O espaço vai reunir em um portal cerca de 5 mil fotos, áudios e vídeos inéditos e artigos sobre comunidades de jongo, resultado de uma pesquisa de 30 anos de Marcos André e das lideranças jongueiras do local.
“Ali vão estar todos os acervos das famílias jongueiras que estavam se deteriorando e dispersos. Tudo isso foi reunido em um trabalho de décadas e vai estar tudo digitalizado e disponibilizado gratuitamente na internet no Museu do Jongo”, disse o pesquisador.
O museu vai funcionar dentro de um parque temático, que está em andamento com o projeto executivo selecionado, segundo o pesquisador, pelo Programa de Aceleração do Crescimento (PAC), do governo federal. O local é no Parque das Ruínas de Pinheiral, origem desta manifestação afro-brasileira.
“Tantos anos depois da abolição essas comunidades ainda não têm seus museus, centros de visitação ou suas escolas de jongo. É sobre isso que a gente está falando e Pinheiral já deu o primeiro passo com a aprovação do projeto executivo pelo PAC na Fazenda São José dos Pinheiros”, observou.
Além do Museu, o espaço terá a Escola do Jongo, um restaurante de comidas étnicas e um centro turístico de visitação.
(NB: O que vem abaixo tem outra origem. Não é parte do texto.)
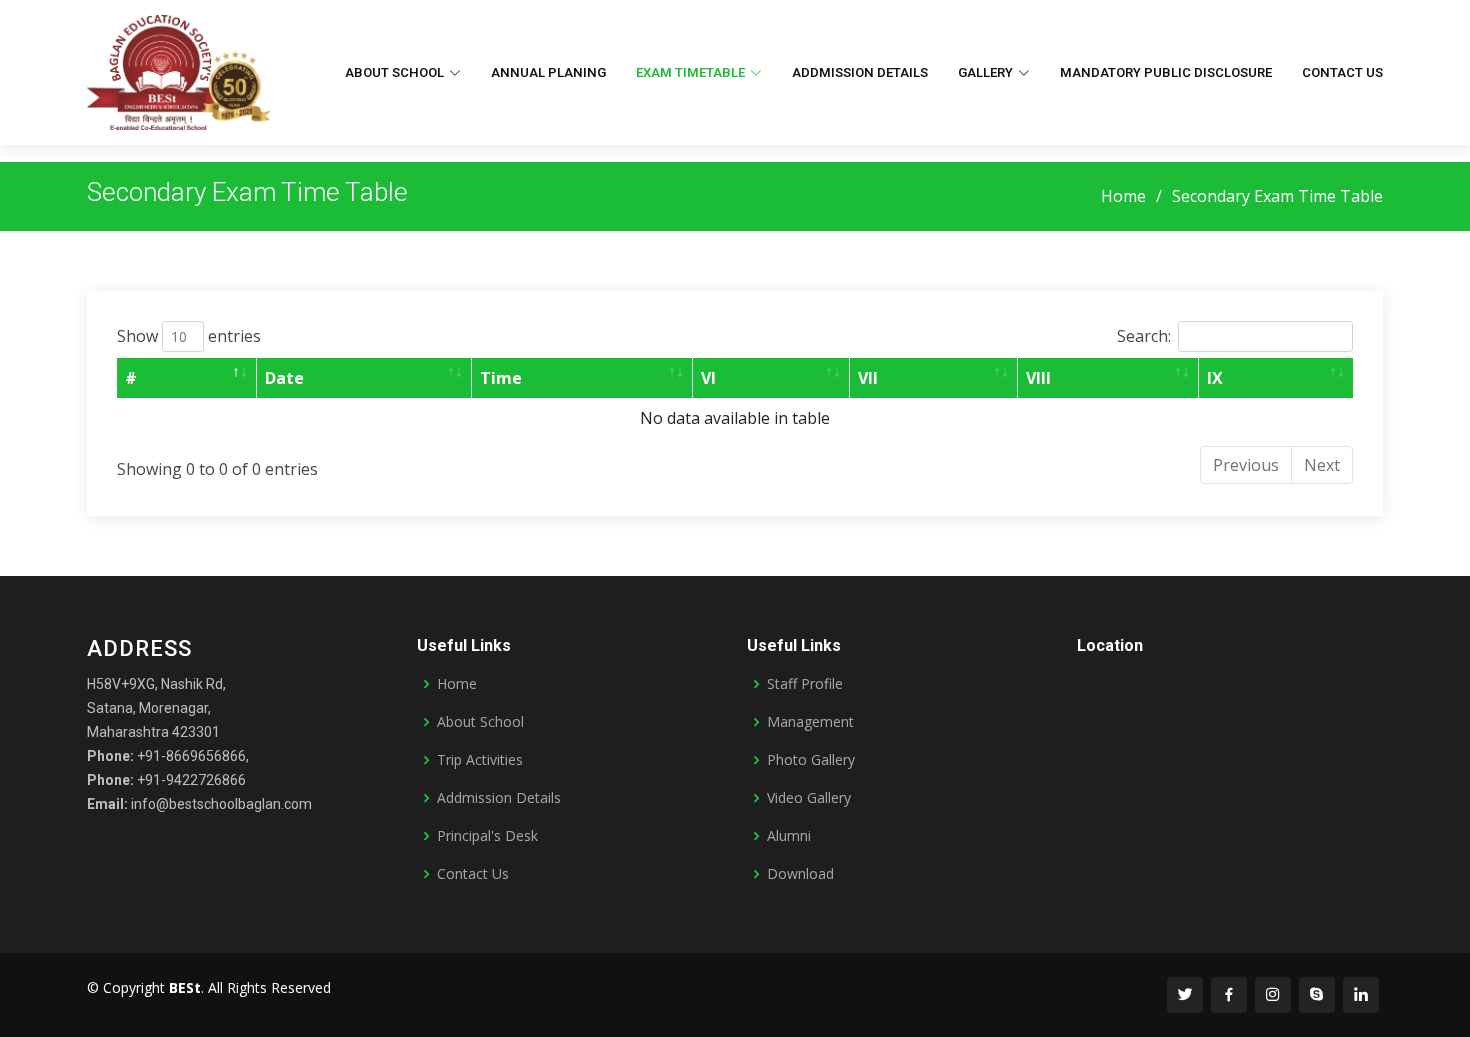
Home (1123, 196)
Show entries (189, 336)
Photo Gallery (811, 760)
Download (800, 874)
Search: (1144, 336)
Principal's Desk (487, 836)
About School (480, 722)
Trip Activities (480, 760)
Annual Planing (548, 72)
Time (501, 378)
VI (708, 378)
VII (868, 378)
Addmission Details (860, 72)
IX (1215, 378)
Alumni (789, 836)
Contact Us (1342, 72)
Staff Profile (805, 684)
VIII (1038, 378)
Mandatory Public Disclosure (1166, 72)
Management (810, 722)
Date (284, 378)
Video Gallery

Conforme o pesquisador, a inauguração está prevista para 2027.
A programação do primeiro dia tem ainda a exibição curta-metragem Jongo do Vale do Café, que conta as raízes do jongo e do local onde ele nasceu durante a escravidão. A direção é de Marcos André Carvalho. O dia se encerra às 17h,com uma roda de jongo.
Oficinas
Na sexta-feira (15), serão realizadas oficinas entre 10h e 18h, no Museu da República, no Catete, e na sede do Iphan RJ, no centro da cidade. A primeira, às 10h, vai ensinar a fazer um tambú, que é a arte de confecção do tambor de jongo.
Depois, às 11h30, é a vez de mostrar as igualdades e diferenças da dança do jongo e do caxambu. Na parte da tarde a terceira oficina, às 14h, vai tratar dos cantos e pontos, a forma musical como se comunicam os jongueiros e às 16h a oficina 4 trará Toques do tambú e candongueiro.
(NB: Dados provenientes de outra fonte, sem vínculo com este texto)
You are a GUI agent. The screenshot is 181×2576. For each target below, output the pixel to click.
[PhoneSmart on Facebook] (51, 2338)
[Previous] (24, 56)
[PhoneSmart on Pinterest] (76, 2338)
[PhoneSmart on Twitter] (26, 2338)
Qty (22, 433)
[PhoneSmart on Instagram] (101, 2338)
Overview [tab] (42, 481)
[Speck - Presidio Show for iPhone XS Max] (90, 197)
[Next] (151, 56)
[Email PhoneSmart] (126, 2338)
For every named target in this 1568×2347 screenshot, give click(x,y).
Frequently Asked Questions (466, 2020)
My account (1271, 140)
No último dia, sábado (16), vai ter mais um seminário no Teatro Carlos Gomes. O tema da primeira mesa, que começa às 10h30, é Políticas de Salvaguarda para o Jongo – Poder Público e parceiros. Ao meio dia, haverá uma homenagem às mestras e mestres de jongo e caxambu. Às 12h30, o lançamento e a estreia do curta-metragem Mestres do Patrimônio Imaterial do Estado do Rio, dirigido por Marcos André Carvalho.
“Tem mestres da ciranda caiçara da Costa Verde, do candomblé, do afoxé, do jongo e da umbanda. São mestres dessas tradições com seus depoimentos.”
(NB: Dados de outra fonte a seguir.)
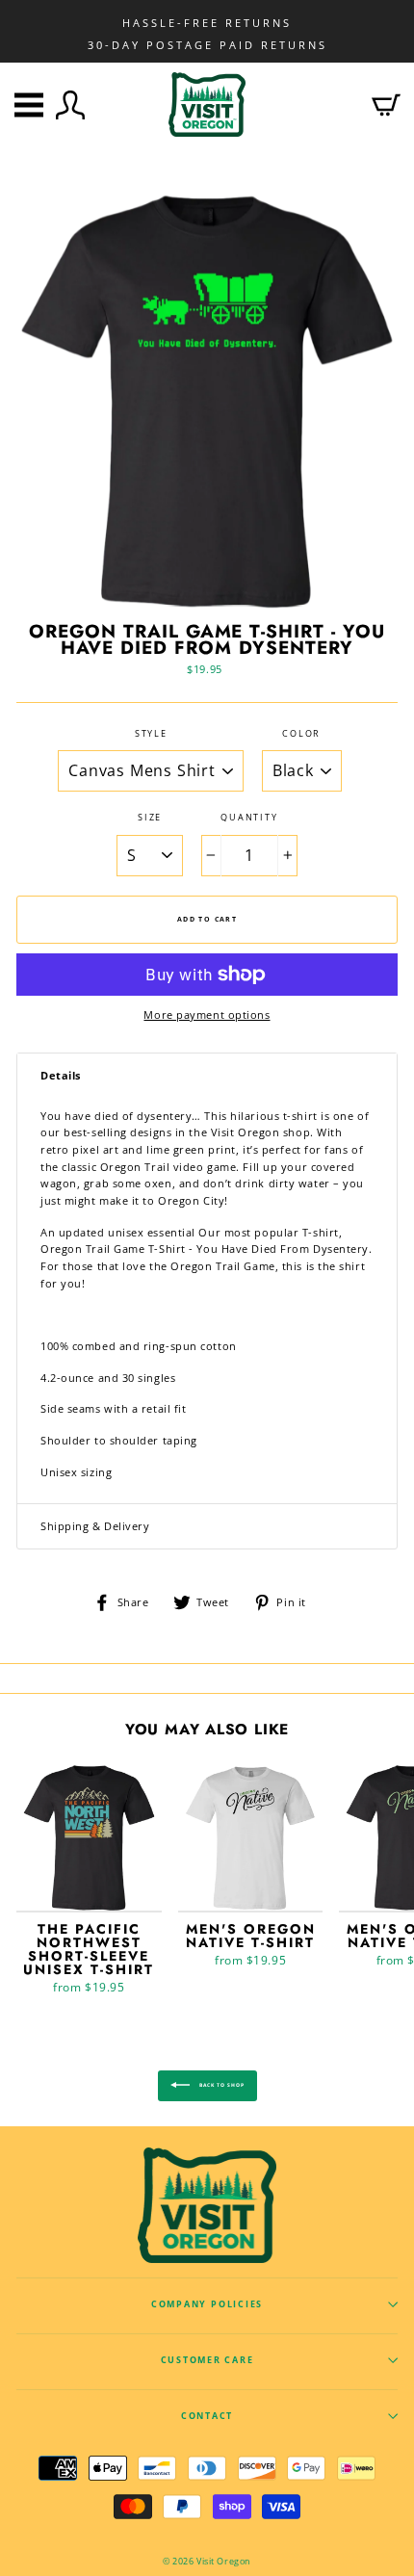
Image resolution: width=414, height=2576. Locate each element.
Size (150, 817)
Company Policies (207, 2304)
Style (151, 734)
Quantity (248, 817)
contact (207, 2416)
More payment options (206, 1014)
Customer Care (207, 2360)
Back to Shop (221, 2086)
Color (301, 734)
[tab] (207, 1076)
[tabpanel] (207, 1301)
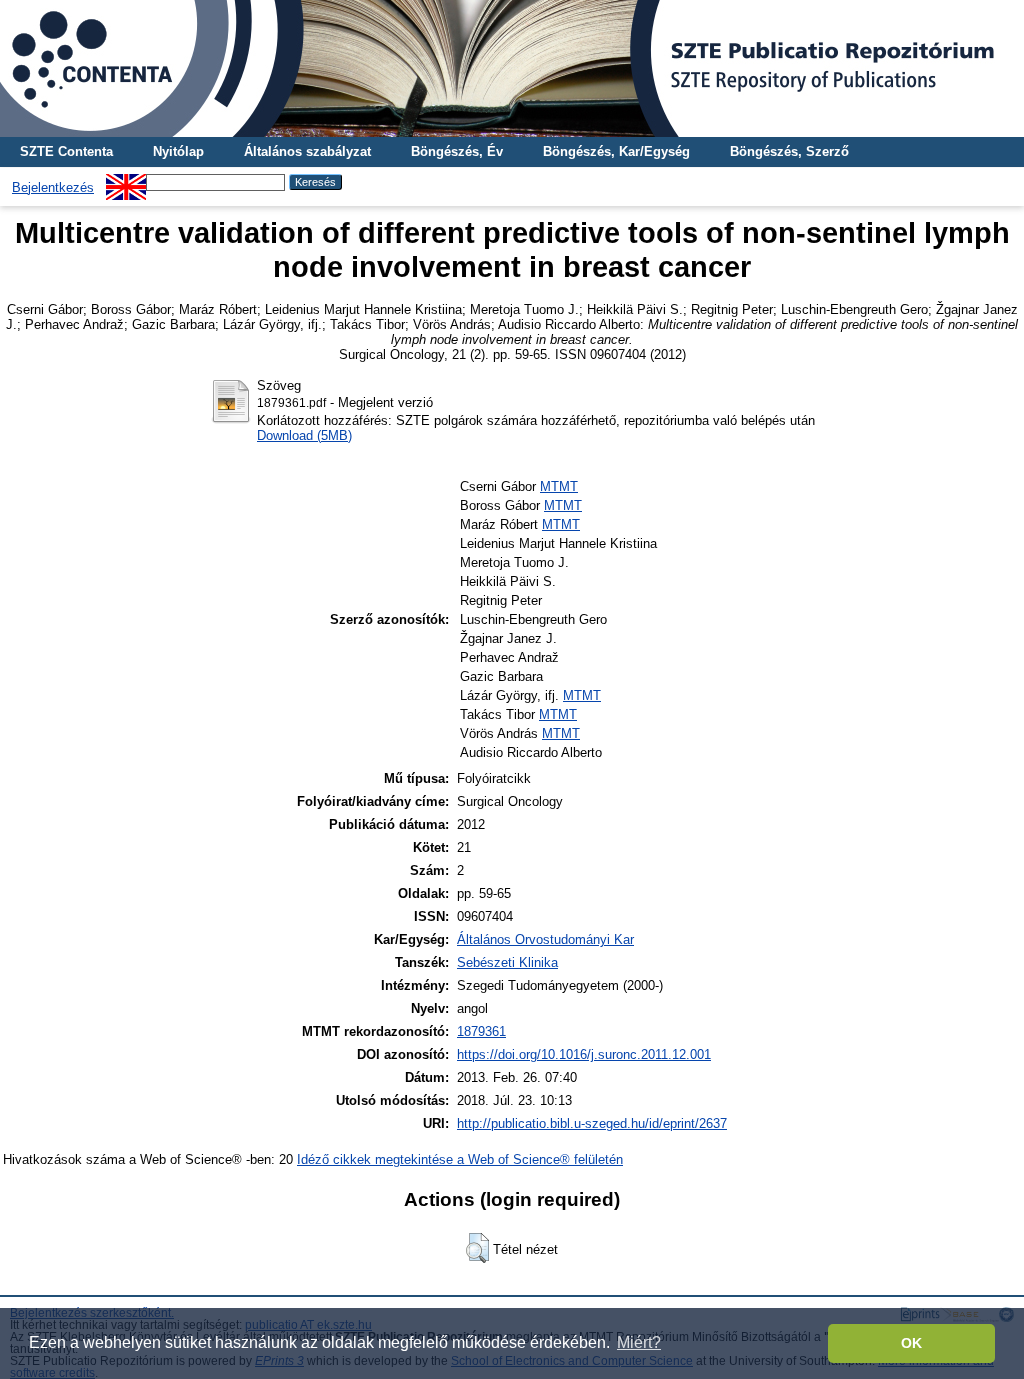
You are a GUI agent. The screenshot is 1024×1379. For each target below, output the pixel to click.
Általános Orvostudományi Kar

Após a exibição, começa o cortejo, às 13h e às 14h, com a abertura da exposição fotográfica na Praça Tiradentes, no mesmo local das rodas de jongo das comunidades, a partir das 15h. O público vai se divertir com o grupo Samba de Caboclo e participações especiais. O encerramento está previsto para às 22h.
“É um momento histórico, realmente. Nunca 400 quilombolas de 18 quilombos ocuparam uma praça no centro do Rio. Vai ter fogueira, vão construir um altar com pretos velhos, as árvores da praça vão ser iluminadas”, revelou.